The international price of oil not only fell by 66% in the first quarter of this year, already under the shadow of the coronavirus, but in this month it continued to fall until this Monday when the barrel of US WTI crude oil reached below zero (-37.63 dollars), a figure never before recorded. The price of gas indexed to the cost of fuel, but the relationship between rates is not direct, although it is real. It is a weighted-average ratio, and we will only see this reduction in oil prices in three months with Argentina and six months with Brazil. A cushion was created so that both upward and downward fluctuations attenuated. Due to the decrease in volumes because of the emergency, the price will be lower in the second semester.
The WTI international oil price closed Monday at $-38 a barrel for the first time in its history. Analysts explain that these are contracts for delivery in May and that international prices for delivery in June will be better. The benchmark Brent oil price in Europe closed at $26.10 a barrel. The cost of oil will impact only at the end of the second quarter of 2020 in the income from Bolivian gas exports that indexed to WTI. The Government states that it is preparing a plan to face this challenge and that it will cover the gaps through regulations, credits and some measures that will allow, in the medium term, to balance the State General Budget issue.

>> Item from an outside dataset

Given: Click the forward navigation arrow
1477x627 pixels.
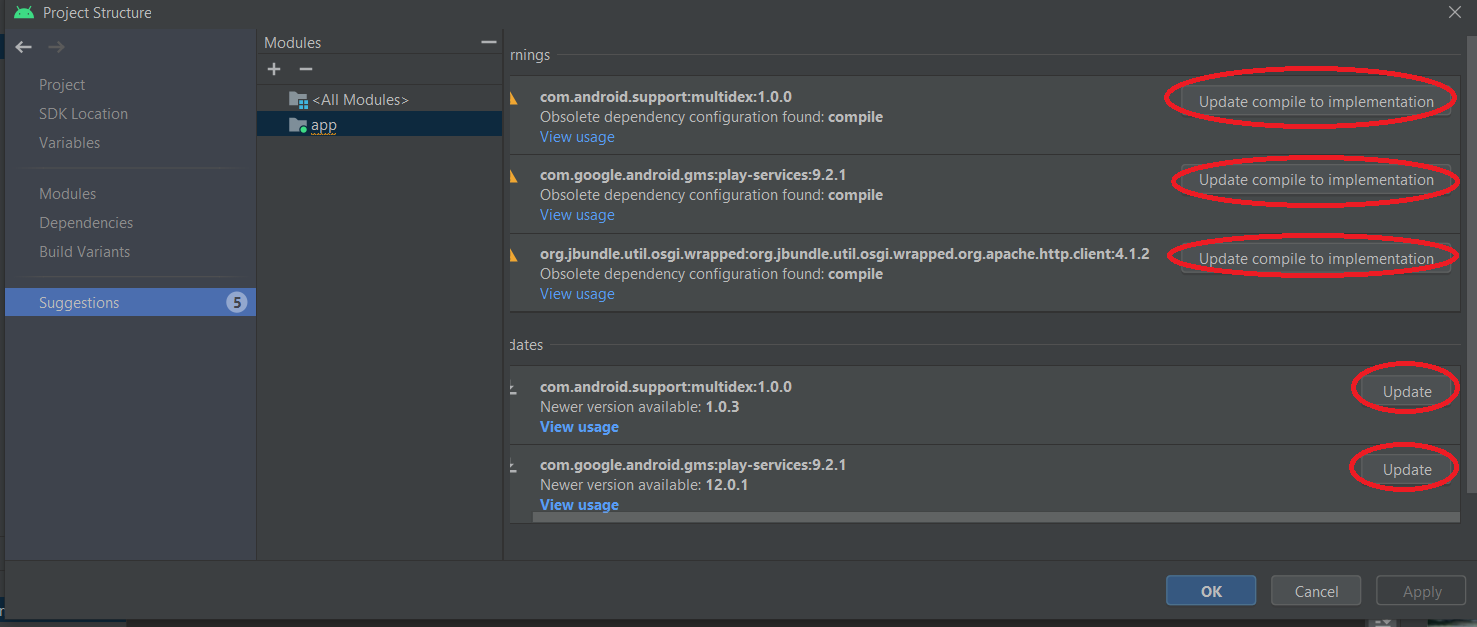Looking at the screenshot, I should pyautogui.click(x=56, y=47).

Due to the situation, Banco Mercantil Santa Cruz carries out more than 95% of its banking operations digitally, generating an average of more than 100,000 transactions per day. The most common banking operations are balance enquiries, transfers between accounts and to other accounts and deposits at ATMs. The most used channel is the cell phone (Mobile Banking), to which customers can now subscribe with a simple call to the Bank's consultation centre. Transactions through the Mobile Application grew from 45% to 65% of total operations, generating a daily average of almost 70,000 transactions.

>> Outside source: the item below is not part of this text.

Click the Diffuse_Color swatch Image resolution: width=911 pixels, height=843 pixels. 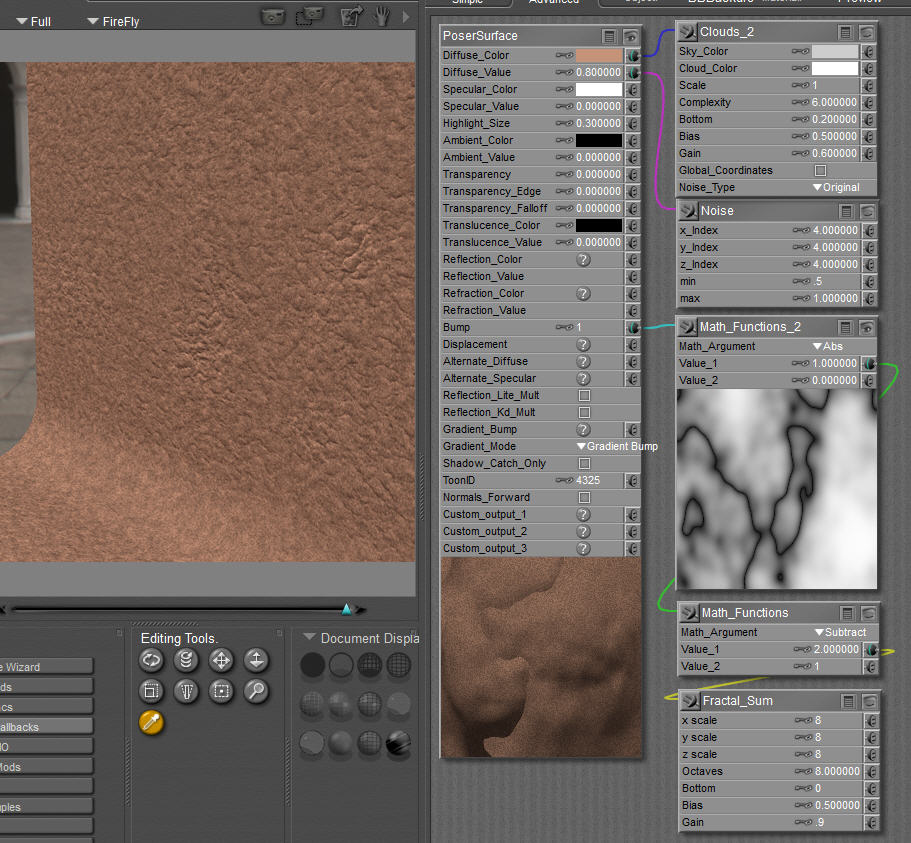coord(598,56)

External notes maturing in 2028 dropped by nearly 1 cent to 80.9 cents per dollar on Monday, its biggest drop in two weeks, as oil plummeted to a negative $37.68 per barrel, something never before seen. The nation's credit rating was also reduced Friday by S&P Global Ratings, which offset any optimism about the approval of IMF aid funds. S&P expects lower energy prices to push the government deficit to more than 8% of GDP by 2020, compared to 6.9% in 2019, and downgraded Bolivia's credit rating from BB- to B+.

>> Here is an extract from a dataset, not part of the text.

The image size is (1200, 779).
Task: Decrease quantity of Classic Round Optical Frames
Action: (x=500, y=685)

Credits of up to 300,000 dollars per restaurant, elimination of taxes for one year and flexibility in labour matters are some of the requests made by the National Chamber of Gastronomic Entrepreneurs of the country to the Government, as urgent measures to recover from the crisis caused by the coronavirus pandemic. If we do not have government support, with actions in line with the reality of the sector and incentive policies, we will be witnessing a scenario where up to 40 per cent of the formal companies in our sector throughout Bolivia will be closed.